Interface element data
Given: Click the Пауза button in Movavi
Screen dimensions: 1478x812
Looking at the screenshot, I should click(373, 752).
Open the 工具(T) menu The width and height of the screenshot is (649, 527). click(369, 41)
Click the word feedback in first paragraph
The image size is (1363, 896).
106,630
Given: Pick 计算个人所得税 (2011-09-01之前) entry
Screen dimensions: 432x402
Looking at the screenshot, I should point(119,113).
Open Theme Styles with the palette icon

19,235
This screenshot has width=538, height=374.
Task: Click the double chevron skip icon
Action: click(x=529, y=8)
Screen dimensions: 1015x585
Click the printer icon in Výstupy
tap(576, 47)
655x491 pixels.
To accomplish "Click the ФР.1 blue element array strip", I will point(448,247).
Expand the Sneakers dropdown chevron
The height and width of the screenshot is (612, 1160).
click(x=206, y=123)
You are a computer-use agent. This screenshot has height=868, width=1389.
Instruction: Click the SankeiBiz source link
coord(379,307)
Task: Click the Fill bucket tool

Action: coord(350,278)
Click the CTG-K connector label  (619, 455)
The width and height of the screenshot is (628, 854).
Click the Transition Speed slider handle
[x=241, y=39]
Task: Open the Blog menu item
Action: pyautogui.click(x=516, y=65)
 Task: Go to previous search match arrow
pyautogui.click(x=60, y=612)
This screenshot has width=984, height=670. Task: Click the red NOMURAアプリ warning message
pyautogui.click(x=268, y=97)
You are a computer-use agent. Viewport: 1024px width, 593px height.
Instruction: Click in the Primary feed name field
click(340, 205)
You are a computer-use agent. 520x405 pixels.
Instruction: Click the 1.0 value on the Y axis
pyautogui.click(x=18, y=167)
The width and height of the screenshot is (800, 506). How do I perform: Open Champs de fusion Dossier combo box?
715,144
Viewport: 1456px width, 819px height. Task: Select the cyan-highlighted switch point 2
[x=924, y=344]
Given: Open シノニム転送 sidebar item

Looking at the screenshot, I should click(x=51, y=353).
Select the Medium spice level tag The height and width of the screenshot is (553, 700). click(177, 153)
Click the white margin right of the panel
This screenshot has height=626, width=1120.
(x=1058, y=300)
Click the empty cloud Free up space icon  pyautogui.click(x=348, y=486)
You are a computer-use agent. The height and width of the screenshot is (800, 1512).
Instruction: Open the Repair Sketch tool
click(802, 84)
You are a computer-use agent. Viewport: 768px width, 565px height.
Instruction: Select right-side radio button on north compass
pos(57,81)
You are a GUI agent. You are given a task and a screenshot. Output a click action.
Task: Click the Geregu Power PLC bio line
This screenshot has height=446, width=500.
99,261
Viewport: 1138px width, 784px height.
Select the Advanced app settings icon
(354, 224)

■ **Your objective**: Copy out every line of the data above word for word, with no changes.

■ **Solution**:
Given: Click the Пауза button in Movavi
Screen dimensions: 1478x812
Looking at the screenshot, I should click(373, 752).
Open the 工具(T) menu The width and height of the screenshot is (649, 527). click(369, 41)
Click the word feedback in first paragraph
The image size is (1363, 896).
106,630
Given: Pick 计算个人所得税 (2011-09-01之前) entry
Screen dimensions: 432x402
Looking at the screenshot, I should point(119,113).
Open Theme Styles with the palette icon

19,235
This screenshot has width=538, height=374.
Task: Click the double chevron skip icon
Action: click(x=529, y=8)
Screen dimensions: 1015x585
Click the printer icon in Výstupy
tap(576, 47)
655x491 pixels.
To accomplish "Click the ФР.1 blue element array strip", I will point(448,247).
Expand the Sneakers dropdown chevron
The height and width of the screenshot is (612, 1160).
click(x=206, y=123)
You are a computer-use agent. This screenshot has height=868, width=1389.
Instruction: Click the SankeiBiz source link
coord(379,307)
Task: Click the Fill bucket tool

Action: coord(350,278)
Click the CTG-K connector label  (619, 455)
The width and height of the screenshot is (628, 854).
Click the Transition Speed slider handle
[x=241, y=39]
Task: Open the Blog menu item
Action: pyautogui.click(x=516, y=65)
 Task: Go to previous search match arrow
pyautogui.click(x=60, y=612)
This screenshot has width=984, height=670. Task: Click the red NOMURAアプリ warning message
pyautogui.click(x=268, y=97)
You are a computer-use agent. Viewport: 1024px width, 593px height.
Instruction: Click in the Primary feed name field
click(340, 205)
You are a computer-use agent. 520x405 pixels.
Instruction: Click the 1.0 value on the Y axis
pyautogui.click(x=18, y=167)
The width and height of the screenshot is (800, 506). How do I perform: Open Champs de fusion Dossier combo box?
715,144
Viewport: 1456px width, 819px height. Task: Select the cyan-highlighted switch point 2
[x=924, y=344]
Given: Open シノニム転送 sidebar item

Looking at the screenshot, I should click(x=51, y=353).
Select the Medium spice level tag The height and width of the screenshot is (553, 700). click(177, 153)
Click the white margin right of the panel
This screenshot has height=626, width=1120.
(x=1058, y=300)
Click the empty cloud Free up space icon  pyautogui.click(x=348, y=486)
You are a computer-use agent. The height and width of the screenshot is (800, 1512).
Instruction: Open the Repair Sketch tool
click(802, 84)
You are a computer-use agent. Viewport: 768px width, 565px height.
Instruction: Select right-side radio button on north compass
pos(57,81)
You are a GUI agent. You are given a task and a screenshot. Output a click action.
Task: Click the Geregu Power PLC bio line
This screenshot has height=446, width=500.
99,261
Viewport: 1138px width, 784px height.
Select the Advanced app settings icon
(354, 224)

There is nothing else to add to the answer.